That Blue Square Thing

GCSE Standard Markscheme

WARNING! These pages are now very old. Although I’ve updated the a little, the content really applies to an old version of any geography syllabus currently active in the UK.
I've kept them here because there might be something useful for someone and the general marking principles aren't all that different. But be aware that it's old and a bit out of date

GCSE case study questions are usually marked using a fairly standard markscheme.

The examiner will read the answer and then decide which level it falls into - Level 1, Level 2 or Level 3. Not every question will have 3 levels - 4 mark questions will only be Level 1 and 2 for example.

The key to doing well is to get your answers into the top of Level 2 and, hopefully, Level 3. This means writing detailed, well explained points backed up with case studies.

The way to get marks is not to write lots of brief points but to make sure that you develop 3 or 4 points as well as you can do. If you can get each of these points into Level 2 or Level 3 you can score high marks quickly and efficiently - leaving yourself with plenty of time to answer the rest of the paper.

A list of 9 simple points will only get Level 1 marks - 2 out of 6 or 3 out of 9 for example.

Level Descriptors

This are the standard level descriptors examiners use.

Level One
Simple points with no development
Little or no detail
All lists are Level 1

Level Two
Clear understanding demonstrated
Some development of points and explanation of ideas
If example required must have one to reach Level 2

Level Three
Detailed understanding
Well developed points, fully explaining the ideas and linking points together
Well organised answer. Example clearly well understood with a detailed knowledge demonstrated

Notice that to get above a Level 1 answer you also have to use at least one appropriate example if the question asks for it. No example, no marks above Level 1.

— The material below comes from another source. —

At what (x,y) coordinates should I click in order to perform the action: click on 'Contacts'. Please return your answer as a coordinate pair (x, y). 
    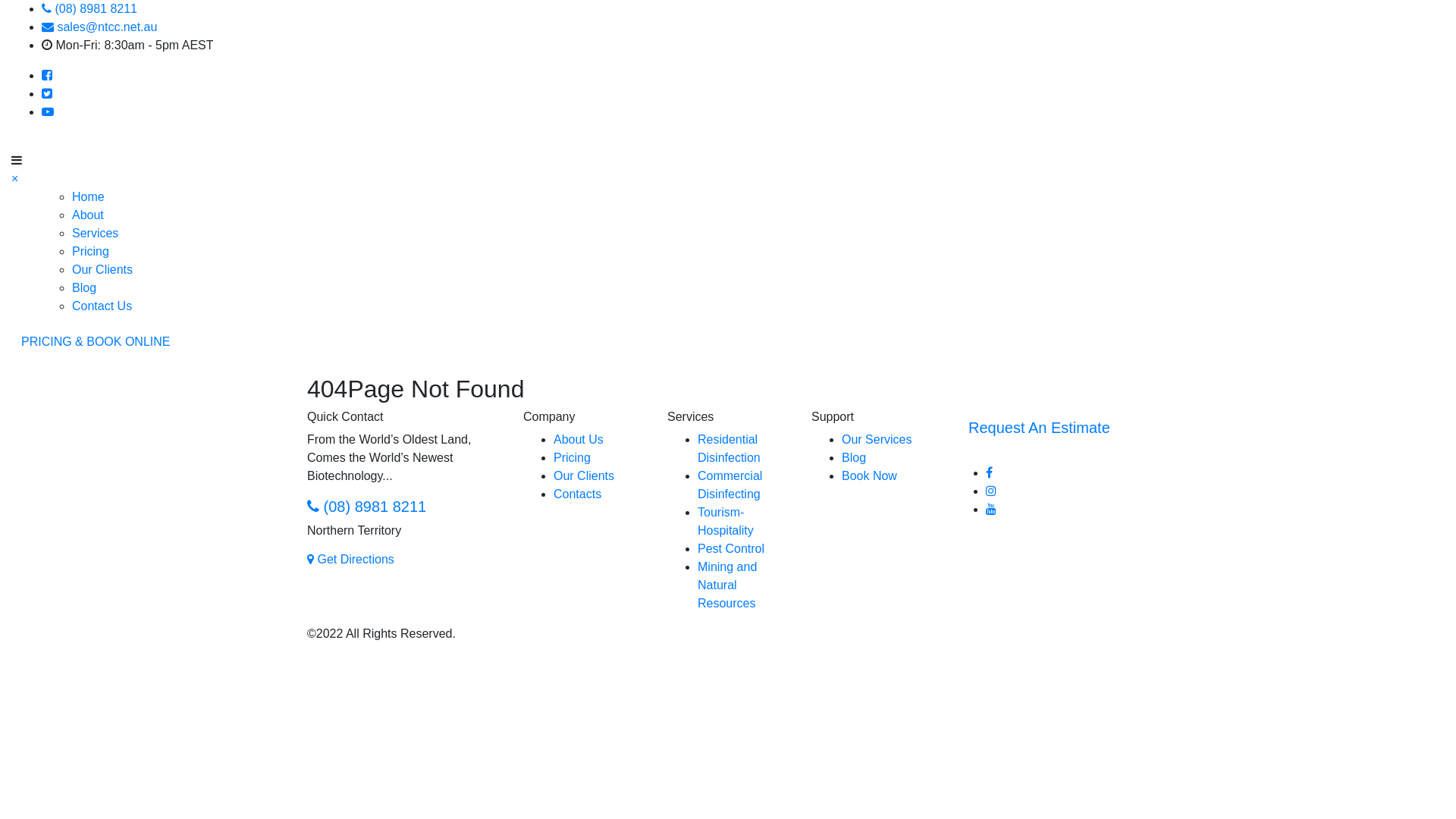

Even if the question doesn't ask for an example it's worth including one if you can. It really helps to show the examiner that you know what you're talking about and sets you out from the crowd. Use examples!

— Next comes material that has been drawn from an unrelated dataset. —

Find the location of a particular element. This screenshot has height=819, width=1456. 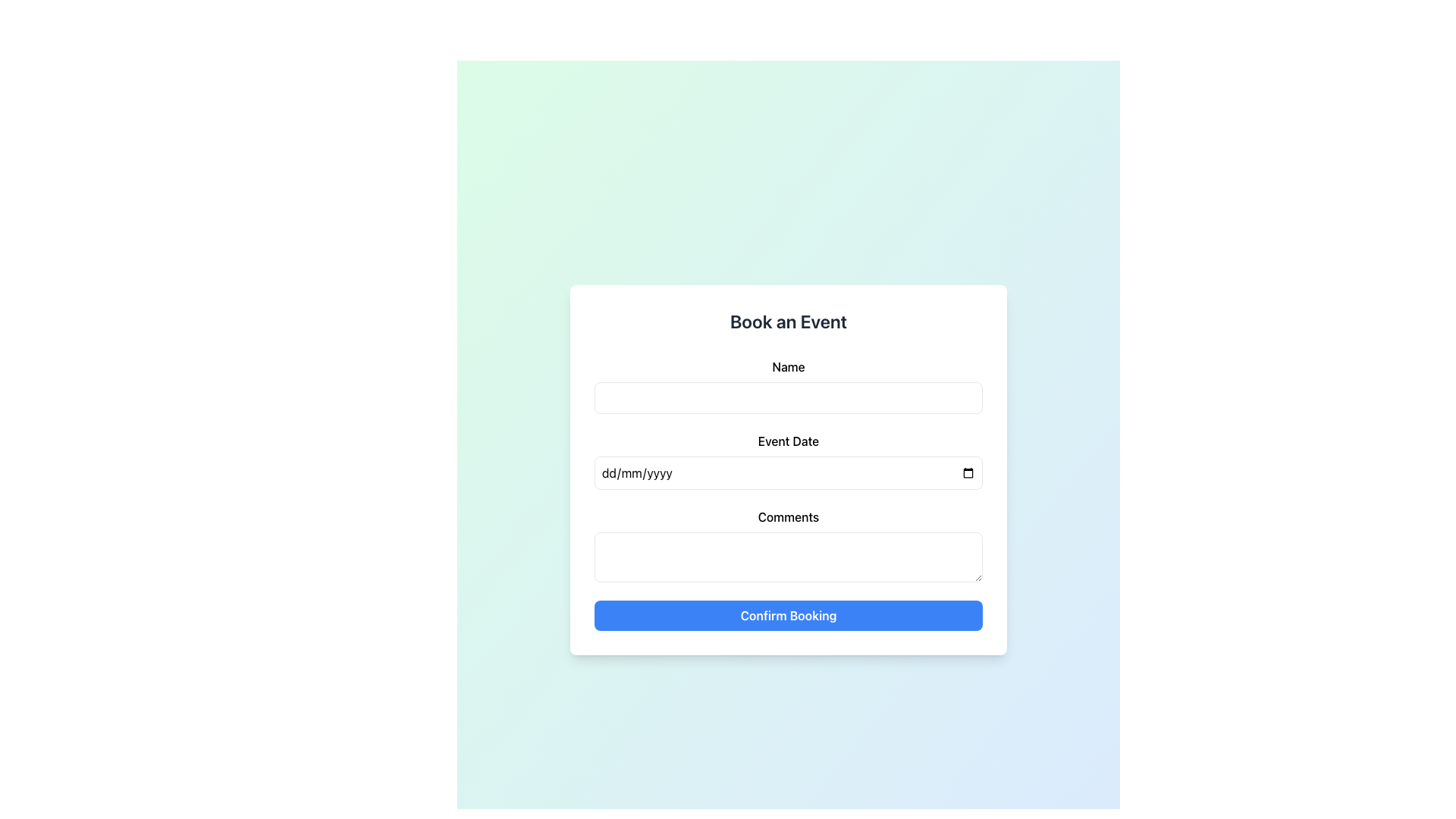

If you really can't think of an example then the best thing to do is to guess or "be creative". You won't lose any marks by using an example which is wrong

An Example...

The hard thing is knowing what a Level 3 answer looks like. So, how about an example?

Q. Using an example you have studied explain why more people are visiting distant places on holiday today.

Level 1: "People have more money today."

This is a simple point without any development. It could be part of a list.

Level 2: "People earn higher wages today so they have more money to spend on holidays than in the past."

The point develops the answer briefly to explain why it's important that people have more money. Remember, you'd need an example of a place to get into Level 2 - perhaps people going on holiday from Britain to Spain.

Level 3: "People are more affluent today so they have more disposable income to spend on holidays than in the past. This means that they can afford to travel further on holiday to places such as Costa Rica or Australia. Air travel is usually quite expensive and the further you travel the more expensive the holiday will usually cost."

The point here has been developed further to demonstrate the link between higher pay and travelling further. The answer could then go on and talk about cheaper flights and package holidays and how distant locations are more accessible due to better air travel and more airports being built.

Notice as well how this answer uses technical terms like affluence and disposable income. This always impresses examiners and will gain marks. The examples used here are brief - at some point the answer would need to develop a better case study (perhaps on package holidays) - but they are enough to get the answer into Level 3, just.